Foi no SESC Pompeia, em São Paulo, que pisei pela primeira vez na Amazônia — ela era em preto e branco. Não se ouvia o zumbido dos insetos nem o canto das aves, mas cada folha suspensa, cada rosto indígena, cada água parada de seus igarapés falava mais do que mil vozes. A floresta surgia em prata e sombra, e o seu guia não era um xamã, era um fotógrafo: Sebastião Salgado. Ali, diante da sua exposição Gênesis, compreendi que a imagem pode ser oração e que a lente, quando dirigida por uma alma como a dele, é capaz de testemunhar o sagrado.

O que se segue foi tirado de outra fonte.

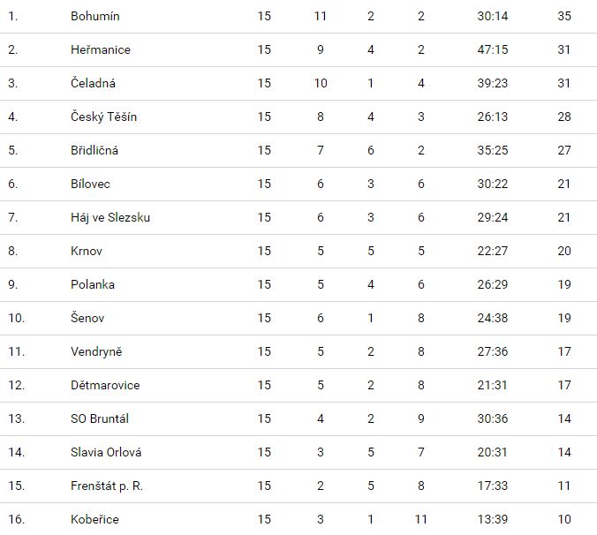Select Heřmanice's 47:15 score cell
Screen dimensions: 597x535
[490, 50]
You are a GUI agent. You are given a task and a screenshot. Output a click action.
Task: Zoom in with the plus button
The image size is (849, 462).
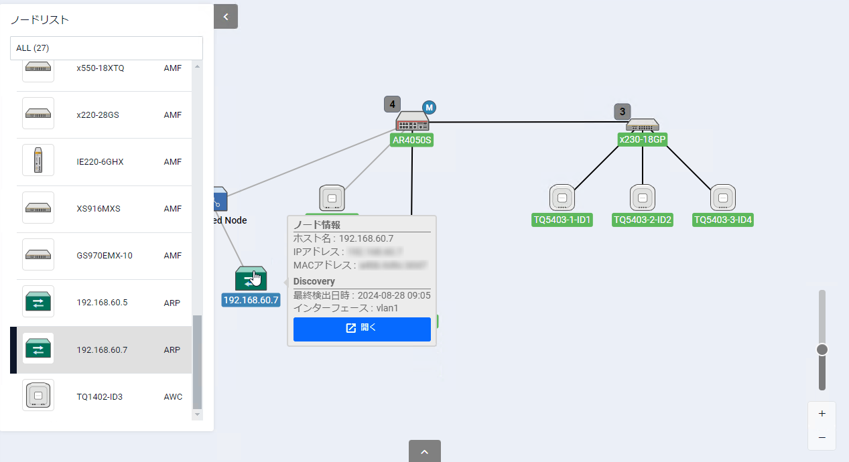click(822, 414)
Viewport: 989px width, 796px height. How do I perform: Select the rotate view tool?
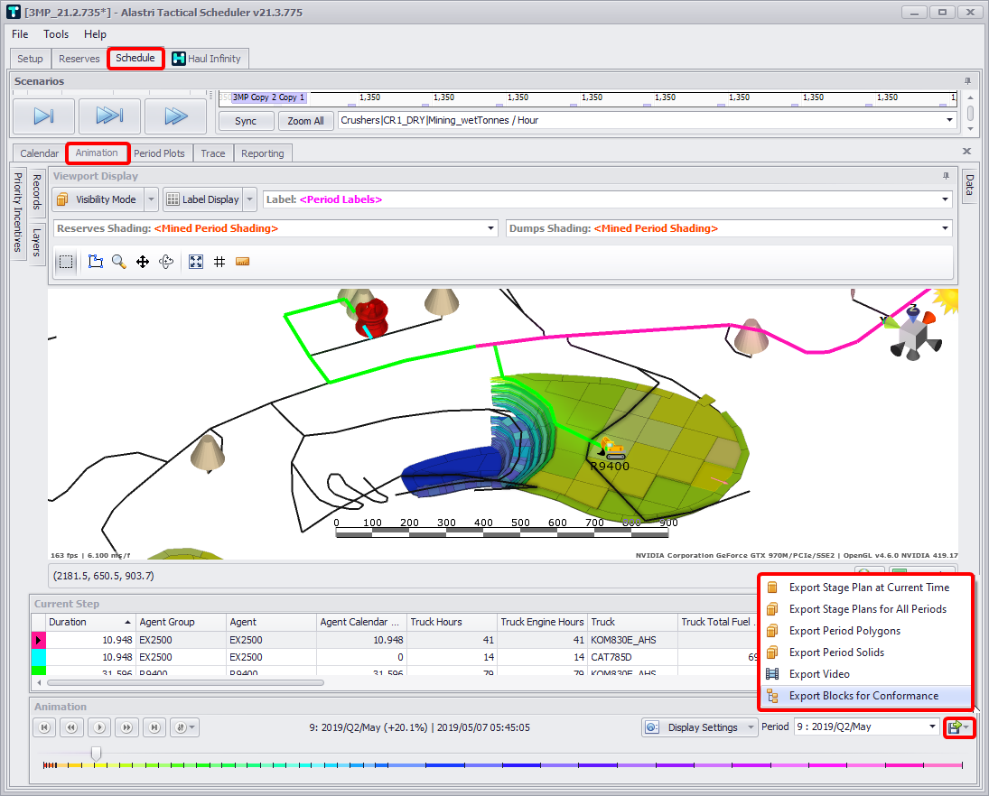166,262
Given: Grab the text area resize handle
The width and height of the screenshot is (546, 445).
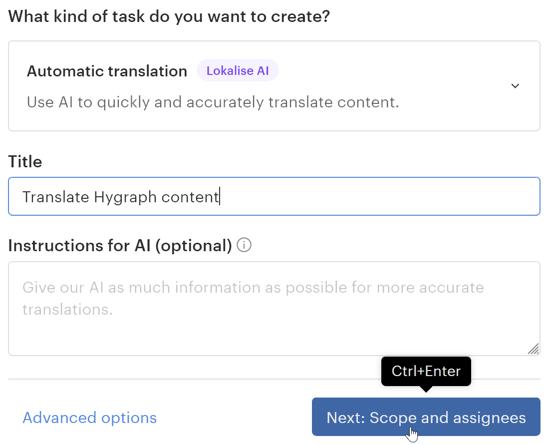Looking at the screenshot, I should click(x=533, y=349).
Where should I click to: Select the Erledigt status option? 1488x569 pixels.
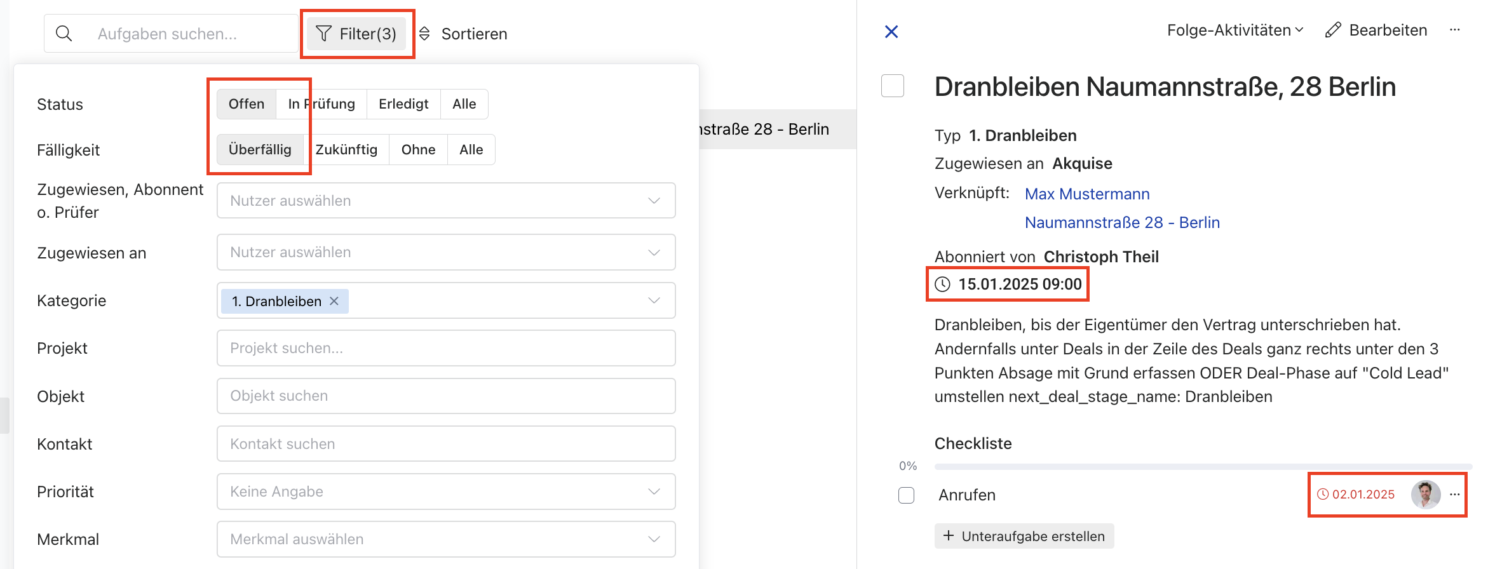pos(403,104)
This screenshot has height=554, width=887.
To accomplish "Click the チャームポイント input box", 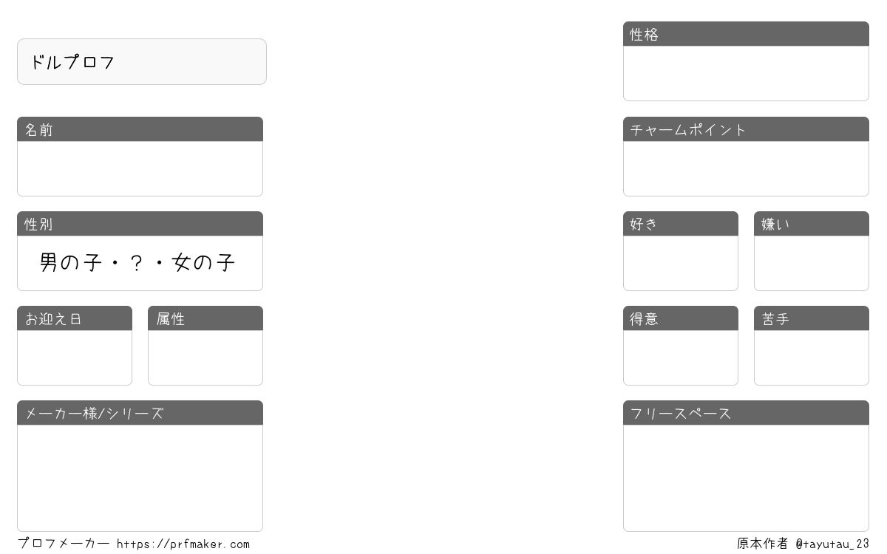I will pos(746,168).
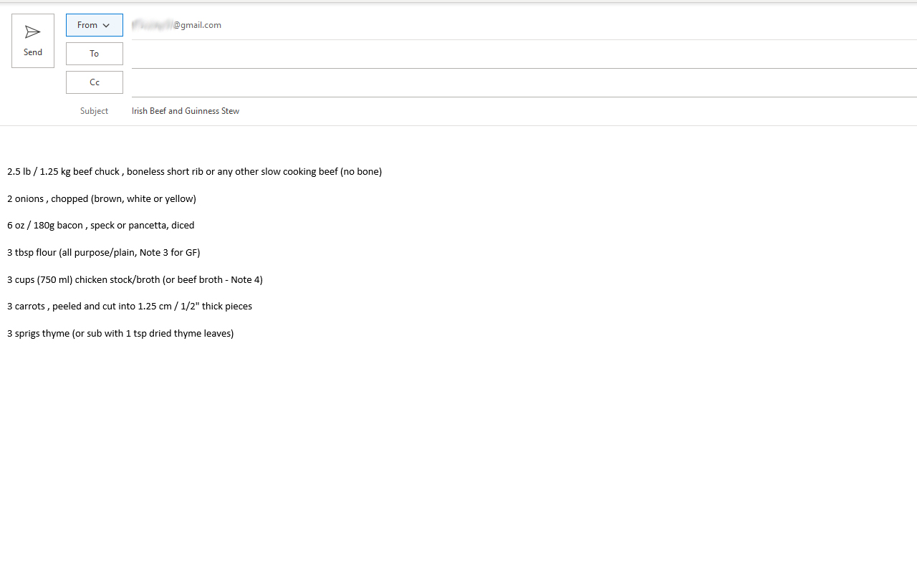
Task: Place cursor in the beef chuck line
Action: (194, 172)
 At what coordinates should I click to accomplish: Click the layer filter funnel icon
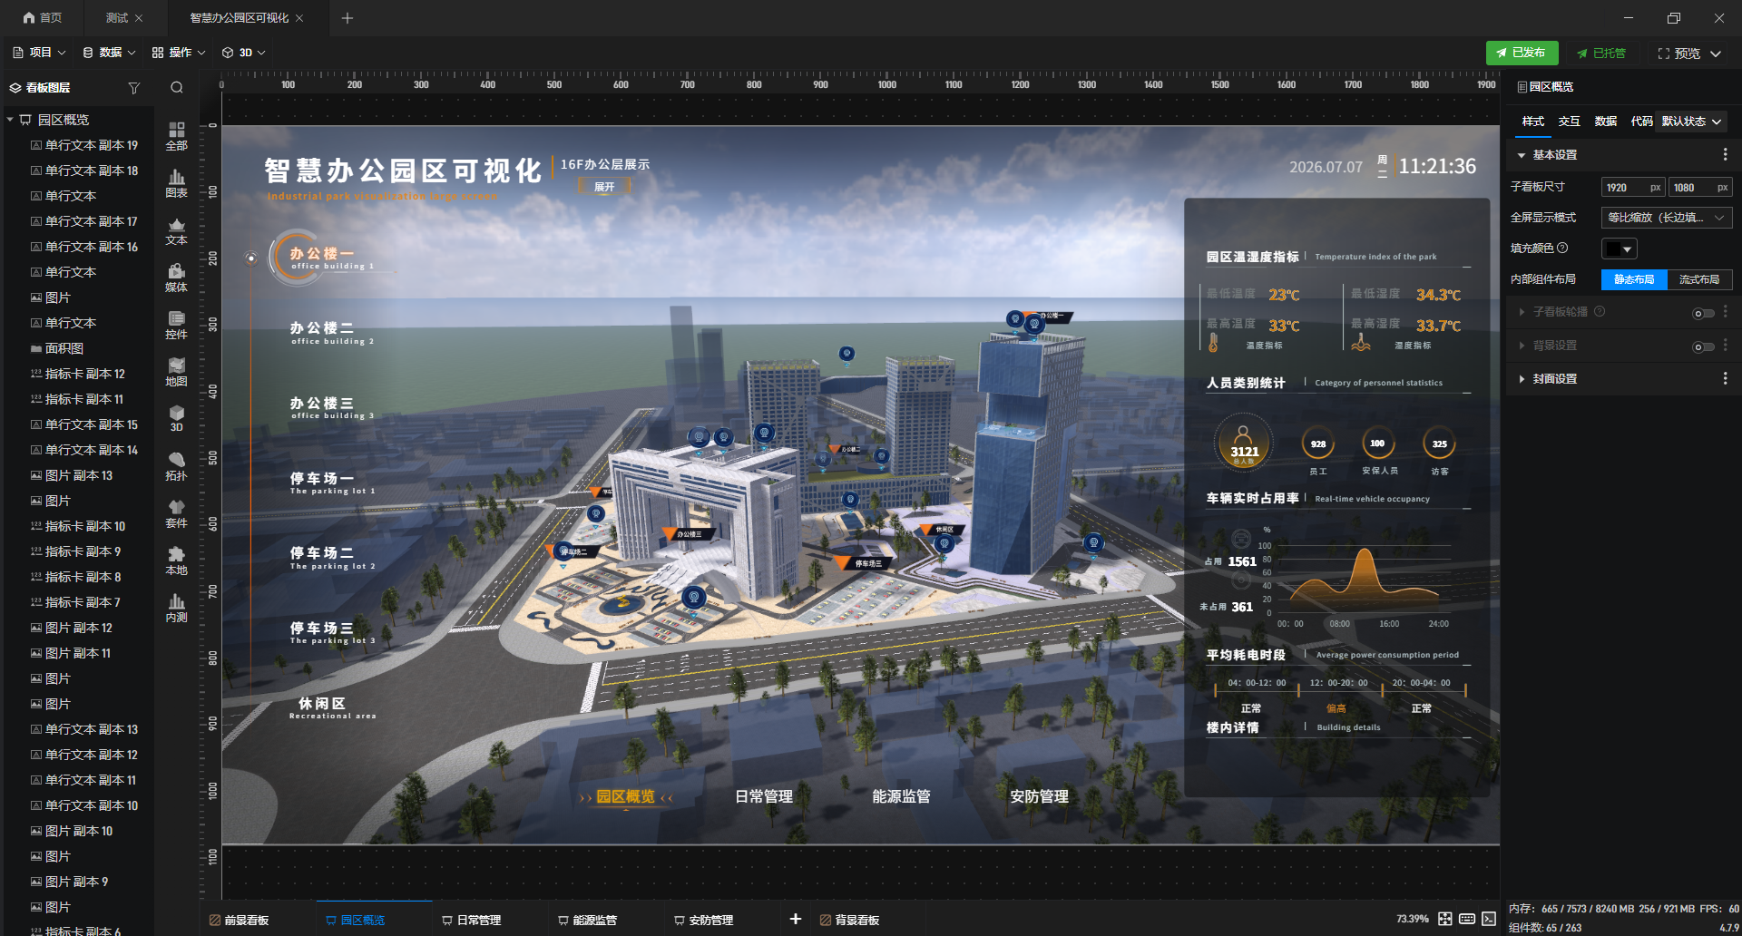(x=134, y=88)
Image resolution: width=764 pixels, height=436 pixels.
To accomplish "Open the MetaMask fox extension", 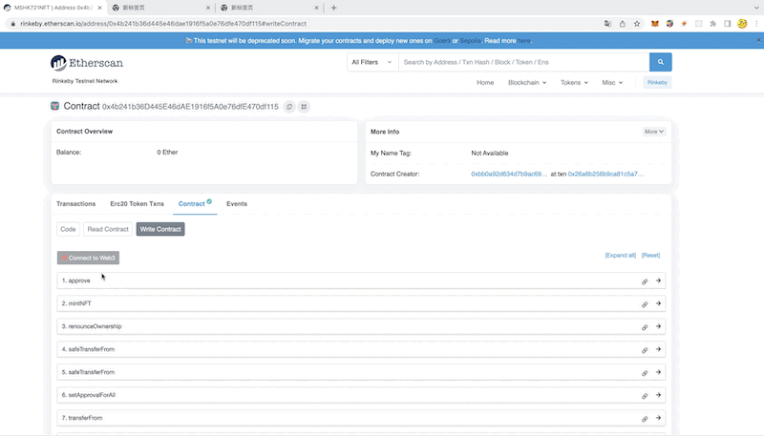I will pyautogui.click(x=654, y=23).
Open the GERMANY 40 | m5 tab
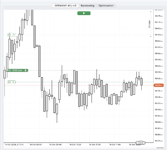Image resolution: width=167 pixels, height=150 pixels. (x=65, y=6)
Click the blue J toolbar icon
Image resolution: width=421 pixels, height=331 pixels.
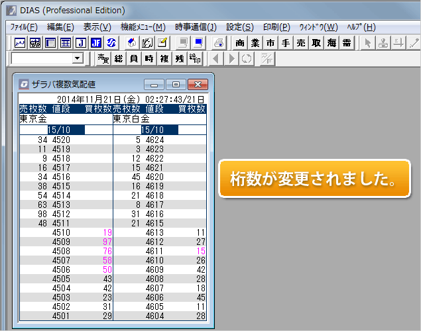point(81,43)
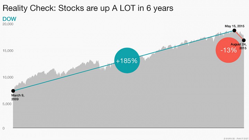
Task: Click the May 15, 2015 date label
Action: tap(234, 26)
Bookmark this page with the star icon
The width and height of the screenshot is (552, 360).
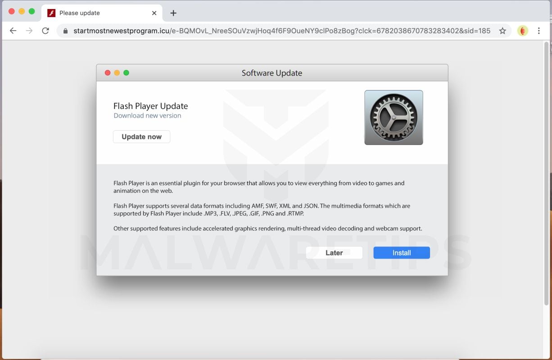502,31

Salgado não fotografava coisas — ele ouvia os silêncios do mundo e os devolvia em imagens. Quando retratou os Trabalhadores, não fez uma denúncia, fez um altar. Elevou os que carregam o mundo nas costas à dignidade dos mártires. Nos Êxodos, ofereceu aos migrantes sem nome um nome coletivo: humanidade. E em Gênesis, seu último grande épico visual, deu à Terra um rosto de origem, como quem volta ao ventre e descobre, ali, uma chance de recomeço.
O que ele via, nós não víamos. Ou víamos, mas não sabíamos nomear. Sua fotografia era uma forma de nos alfabetizar para o sofrimento alheio, para a beleza ameaçada, para a resistência dos invisíveis. Seus retratos não apenas mostravam pessoas: devolviam-lhes o rosto, a dignidade, o tempo. E, paradoxalmente, era no preto e branco que suas imagens mais falavam de cor: da cor da pele, do barro, da fuligem, do sol refletido nos olhos de quem não tem nada além do próprio corpo.
Mas Salgado também era semeador. Com Lélia, sua companheira de tudo, reflorestou com árvores o que o mundo havia desflorestado com ganância. A Mata Atlântica de sua infância em Aimorés ressurgiu verde de novo sob o cuidado de quem sempre viu mais do que havia. E foi este mesmo gesto de restauração que empreendeu na arte — mostrar que há ainda mundos por salvar, rostos por conhecer, causas por tocar.
Hoje, Sebastião fechou os olhos. Mas o mundo não ficou mais escuro. Porque nos deixou sua luz. Uma luz feita de sombra. Uma luz feita de rosto. Uma luz feita de mundo. Ele ensinou que olhar é um verbo de escuta. E que fotografar pode ser um ato de amor — o mais silencioso e, ao mesmo tempo, o mais gritante. Que sua travessia, agora, seja feita como as que registrou: com coragem, com verdade, com a alma exposta à claridade e ao mistério.